→ **What is asked**:
Please rewrite the records below, switching every "GUI agent" to "screen agent" and leaving everything else the same.

◇ ◇ ◇ ◇

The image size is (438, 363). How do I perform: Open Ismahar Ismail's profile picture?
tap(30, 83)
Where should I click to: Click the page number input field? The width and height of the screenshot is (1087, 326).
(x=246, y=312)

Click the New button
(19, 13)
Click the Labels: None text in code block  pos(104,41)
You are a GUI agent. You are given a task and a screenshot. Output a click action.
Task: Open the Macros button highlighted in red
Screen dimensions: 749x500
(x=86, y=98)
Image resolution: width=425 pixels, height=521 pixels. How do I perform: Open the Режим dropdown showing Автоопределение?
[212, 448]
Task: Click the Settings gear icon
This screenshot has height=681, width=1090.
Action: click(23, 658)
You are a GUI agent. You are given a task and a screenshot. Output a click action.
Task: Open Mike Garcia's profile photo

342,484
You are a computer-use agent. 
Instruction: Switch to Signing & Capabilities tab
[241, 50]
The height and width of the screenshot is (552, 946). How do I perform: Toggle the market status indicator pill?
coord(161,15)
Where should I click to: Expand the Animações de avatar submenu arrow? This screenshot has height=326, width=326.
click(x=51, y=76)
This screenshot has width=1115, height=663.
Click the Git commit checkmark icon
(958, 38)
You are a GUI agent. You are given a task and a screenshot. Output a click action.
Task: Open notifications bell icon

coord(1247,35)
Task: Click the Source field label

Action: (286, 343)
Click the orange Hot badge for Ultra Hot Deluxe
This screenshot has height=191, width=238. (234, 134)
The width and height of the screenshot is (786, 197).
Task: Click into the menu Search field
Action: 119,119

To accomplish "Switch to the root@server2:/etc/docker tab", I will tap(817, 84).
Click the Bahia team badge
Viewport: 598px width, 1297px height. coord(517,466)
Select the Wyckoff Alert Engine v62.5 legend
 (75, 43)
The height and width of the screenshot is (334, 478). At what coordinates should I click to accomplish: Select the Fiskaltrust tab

◇ ◇ ◇ ◇

→ **Task output**:
The image size is (438, 363). How do I perform: Open Ismahar Ismail's profile picture?
tap(30, 83)
Where should I click to: Click the page number input field? The width and height of the screenshot is (1087, 326).
(x=246, y=312)

Click the New button
(19, 13)
Click the Labels: None text in code block  pos(104,41)
You are a screen agent. You are given a task and a screenshot. Output a click action.
Task: Open the Macros button highlighted in red
Screen dimensions: 749x500
(x=86, y=98)
Image resolution: width=425 pixels, height=521 pixels. How do I perform: Open the Режим dropdown showing Автоопределение?
[212, 448]
Task: Click the Settings gear icon
This screenshot has height=681, width=1090.
Action: click(23, 658)
You are a screen agent. You are given a task and a screenshot. Output a click action.
Task: Open Mike Garcia's profile photo

342,484
You are a computer-use agent. 
Instruction: Switch to Signing & Capabilities tab
[241, 50]
The height and width of the screenshot is (552, 946). How do I perform: Toggle the market status indicator pill?
coord(161,15)
Where should I click to: Expand the Animações de avatar submenu arrow? This screenshot has height=326, width=326.
click(x=51, y=76)
This screenshot has width=1115, height=663.
Click the Git commit checkmark icon
(958, 38)
You are a screen agent. You are given a task and a screenshot. Output a click action.
Task: Open notifications bell icon

coord(1247,35)
Task: Click the Source field label

Action: (286, 343)
Click the orange Hot badge for Ultra Hot Deluxe
This screenshot has height=191, width=238. (234, 134)
The width and height of the screenshot is (786, 197).
Task: Click into the menu Search field
Action: 119,119

To accomplish "Switch to the root@server2:/etc/docker tab", I will tap(817, 84).
Click the Bahia team badge
Viewport: 598px width, 1297px height. coord(517,466)
Select the Wyckoff Alert Engine v62.5 legend
 (75, 43)
The height and width of the screenshot is (334, 478). At what coordinates should I click to accomplish: Select the Fiskaltrust tab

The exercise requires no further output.